A measure included in a wider bill to extend jobless benefits would help people who invested in Bernard Madoff through so-called feeder funds, including hedge funds. Direct Madoff investors got tax help last year, but the rules did nothing for fund investors.

Sen. Charles Schumer, D.-N.Y., this week touted the bill as help for the little guy, smaller investors who lost money in the Ponzi scheme. Tax experts agreed, but noted the wider bill is really aimed at helping businesses larger than $15 million carry back losses over five years for tax purposes.

And they said that not just small investors would be helped. Rather, the bill would also "benefit both large hedge fund investors and certain smaller investors" who invested through feeder funds, said David Shechtman, chairman of the business tax group at law firm Drinker Biddle & Reath LLP.

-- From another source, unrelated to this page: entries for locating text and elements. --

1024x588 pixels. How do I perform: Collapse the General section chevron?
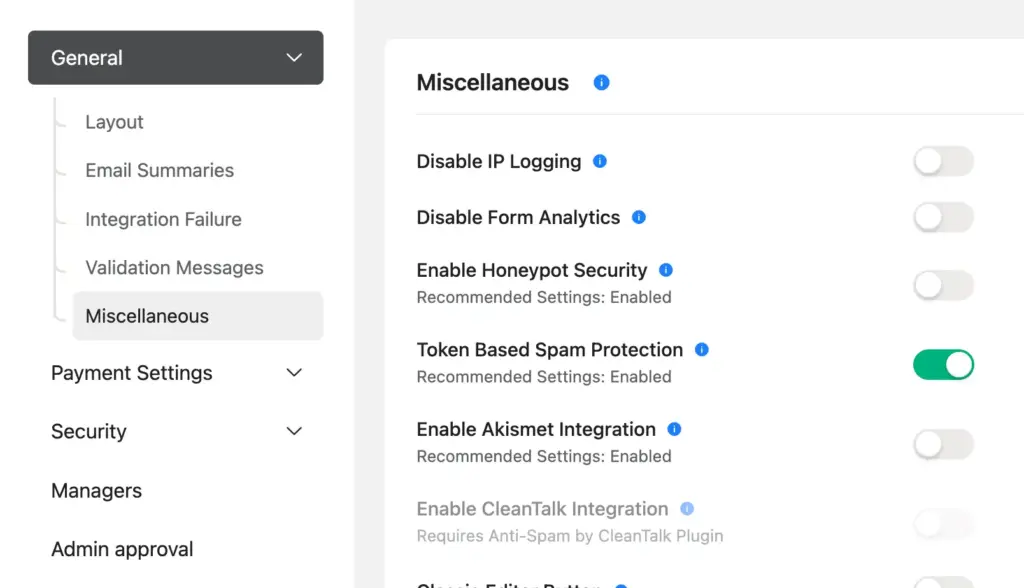[294, 58]
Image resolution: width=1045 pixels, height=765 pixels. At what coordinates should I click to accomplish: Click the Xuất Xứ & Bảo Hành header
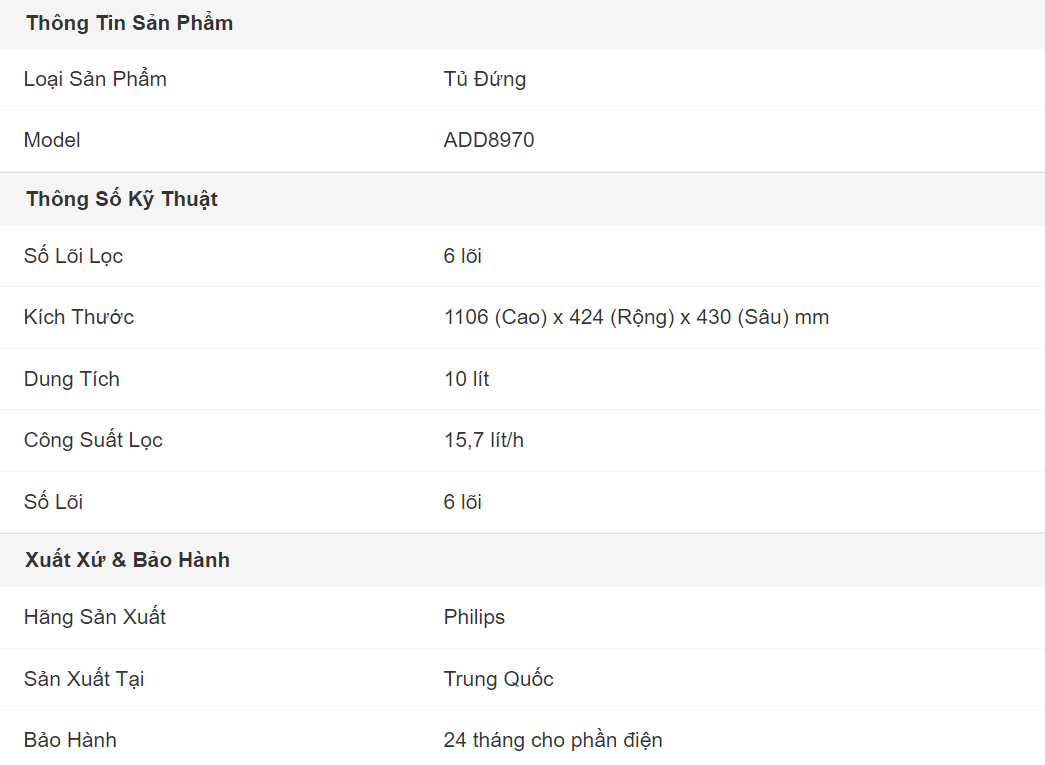127,560
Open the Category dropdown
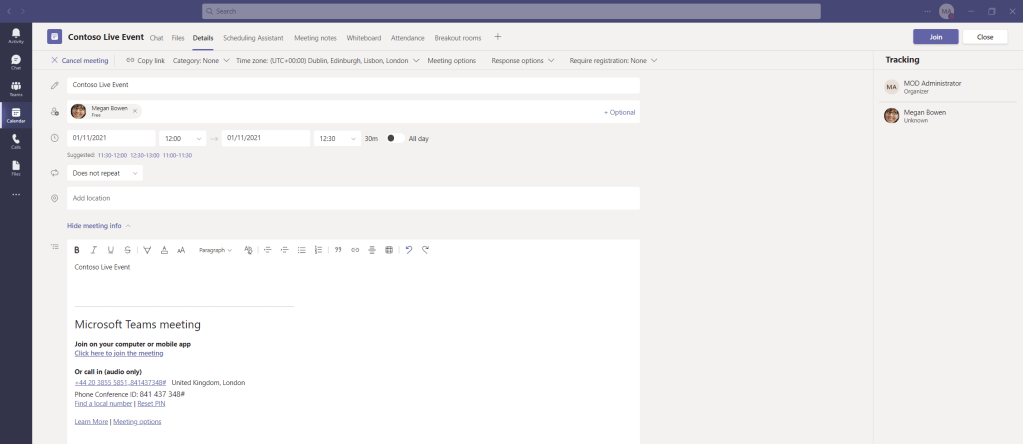The height and width of the screenshot is (444, 1023). [x=200, y=60]
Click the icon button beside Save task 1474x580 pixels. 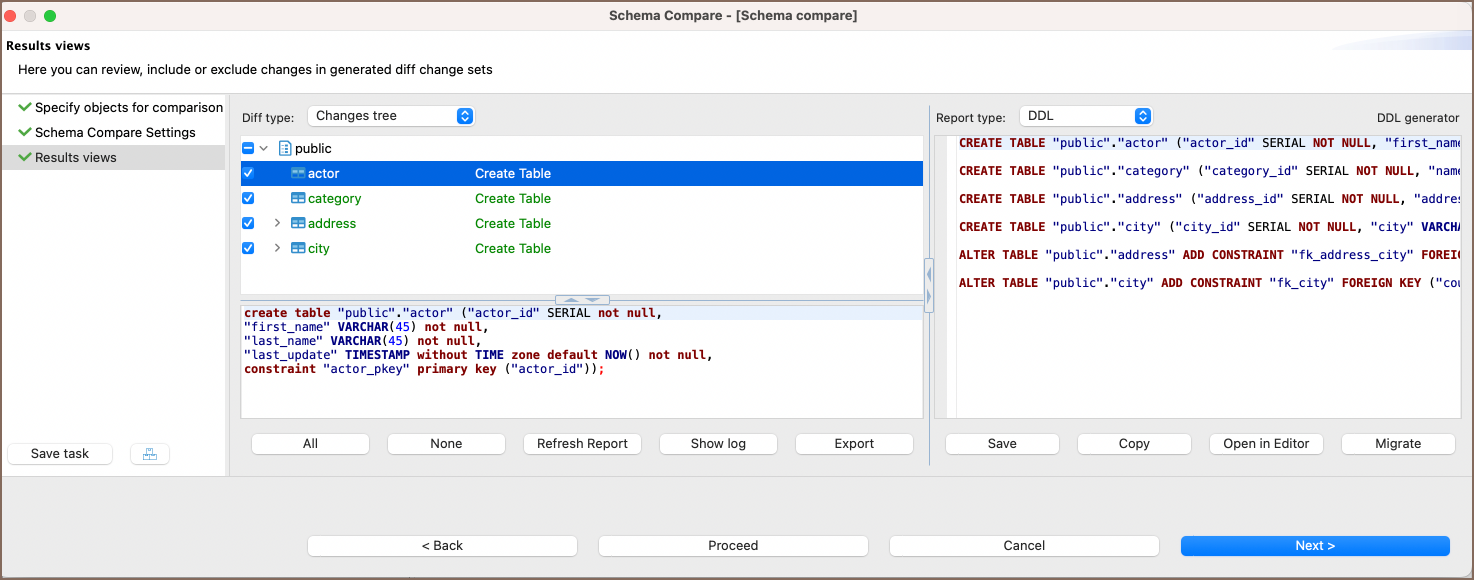click(150, 454)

Richard M. Leder, a tax partner at Chadbourne & Parke LLP in New York, said the bill will indeed be "very, very important" for many people.

For Stephen M. Breitstone, partner and head of the tax practice group at Meltzer, Lippe, Goldstein & Breitstone LLP in Mineola, N.Y., the legislation comes after prospects for something like it dimmed amid the health-care debate. He said he's "pleasantly surprised that someone is still looking to provide relief to the community of Madoff victims."

The new legislation would close a gap left after the Internal Revenue Service set the stage in April for large refunds to direct investors. The agency did that through a generous reading of rules that let investors take a theft loss on their 2008 tax returns to recover taxes paid on money they don't ever expect to see. It was less openhanded to those suing third parties, because these investors have a better prospect of recovering money.

Taxpayers seeking a Madoff refund under the IRS safe harbor had to claim the theft loss on their 2008 returns, and just passed the October 15 deadline to file for an extension. Some people, however, will be able to file later under a complicated set of rules.

This summer, the IRS began to send refund checks to Madoff investors. Some were for substantial amounts, nearly half a million dollars in some cases. The very big refunds could be for tens of millions of dollars.